Cuatro de mayo de 1976. Una calle sola en medio del otoño. Habían salido, quizás habían ido al cine, quizás los había conmovido el lento tarareo de las imágenes casi mudas y la música que salía por los parlantes; una música que se deslizaba por todos los cuerpos de la sala. Quizás, no sé, caminaron tomados de la mano por varias cuadras, hablaron de cosas superficiales como la preparación de una salsa o el goce de una música. Se miraron a los ojos, pienso, y se dijeron lo que se dicen o se prometen todos los enamorados y que es necesario creer, como fe poética, para comenzar cualquier amor: no te abandonaré nunca, no nos abandonaremos nunca. Quizás a él le reconfortó pensar, después de esa mirada, que Tácito, el latino, escribió alguna vez que el corazón es la tumba de aquellos a quienes hemos amado. Y lo pensó con convicción, pero eludió u omitió la parte de la noche y de la salida del cine y la música y el frío. Pensó en que nadie lloró o lloraría su ausencia. El calor de sus manos apretadas, la consideración del lento pero horrible frío de mayo que caía sobre los cuerpos que atravesaban la última noche del mundo.

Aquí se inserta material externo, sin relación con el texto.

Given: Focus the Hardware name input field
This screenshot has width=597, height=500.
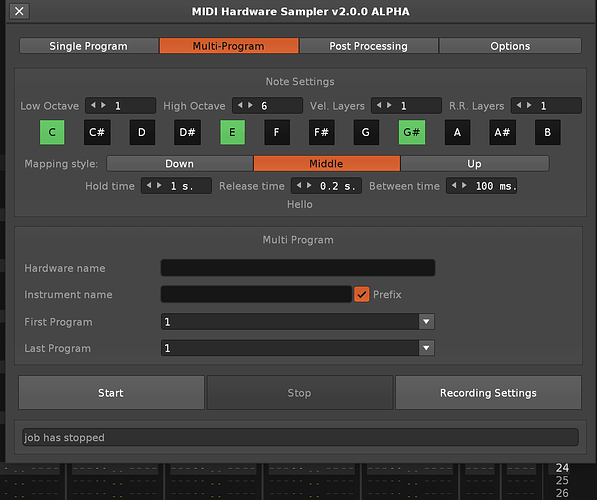Looking at the screenshot, I should coord(298,268).
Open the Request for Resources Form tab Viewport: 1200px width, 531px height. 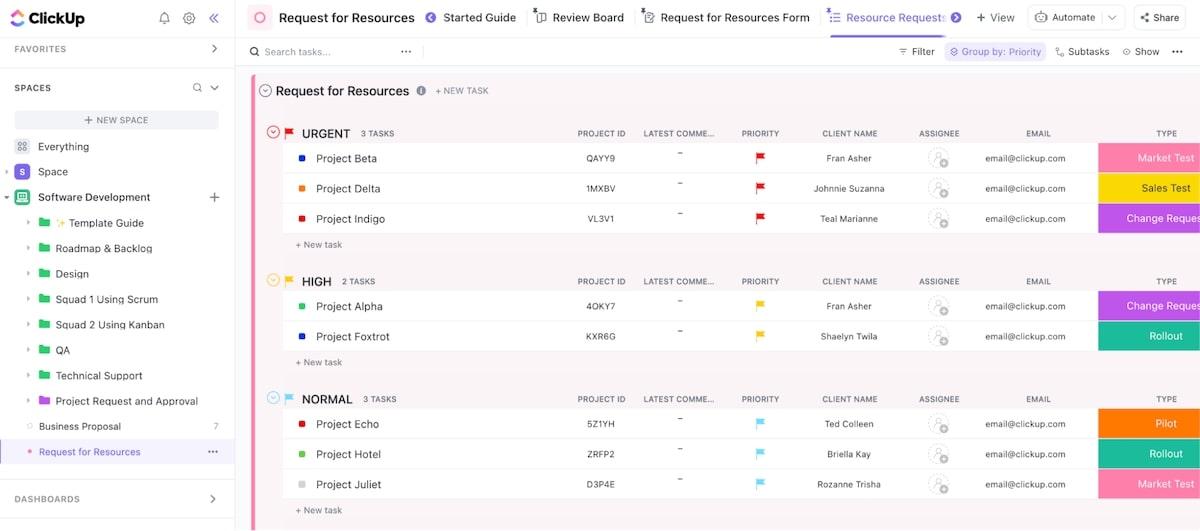734,17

Llegaron a la casa. Los fantasmas no estaban. Sí había dos hermosos niños, con sus respectivos abrigos cada uno, durmiendo en sus respectivas camas, quizás soñando que tocaban alguna melodía que salvara a Perséfone de Hades, como tocó Cafuné en Mascaró, la última novela de su padre. Como tocó Orfeo y conmovió a Hades.
El cine. La salida del cine. La llegada a casa. Los monstruos.
Haroldo Conti fue secuestrado y desaparecido por el Batallón 601 del Ejército Argentino, orgullosa dictadura de 1976 de haber cazado a su peor enemigo. El poeta llegaba del cine junto con su compañera Marta Beatriz Scavac. La dictadura cívico-militar no soportó que hubiera cometido el ultraje de escribir cuentos como la Balada del Alamo Carolina o la magistral novela Mascaró, el cazador americano, por la que en 1975 había recibido el premio Casa de las Américas, de Cuba. No lo soportó. Le pareció subversivo lo que pensaban y hacían los personajes de Conti. Personajes como Oreste y el Príncipe en Mascaró, alias Joselito Bembé, alias la vida. Basta con leer Mascaró para comprender la libertad con la que se mueve el mundo.
Leer a Haroldo Conti es subvertir el orden. En la literatura y en la vida, que en sí, si uno lo piensa, son una sola cosa.
Marta Beatriz Scavac, la exmujer del poeta, periodista, escritor, navegante, describió en el juicio oral cómo se llevaron a Haroldo Conti esa noche del 4 de mayo de 1976 para no dejarlo salir jamás.
Urondo, Walsh, Oesterheld, Conti, víctimas del terrorismo de Estado. La literatura, el arte, asustan a los que no son capaces de disfrutar simplemente de su esencia o reinventarla con palabras.
Haroldo Conti, el cazador americano, desde ese último 4 de mayo resucitó para siempre y se multiplicó. Algo había hecho.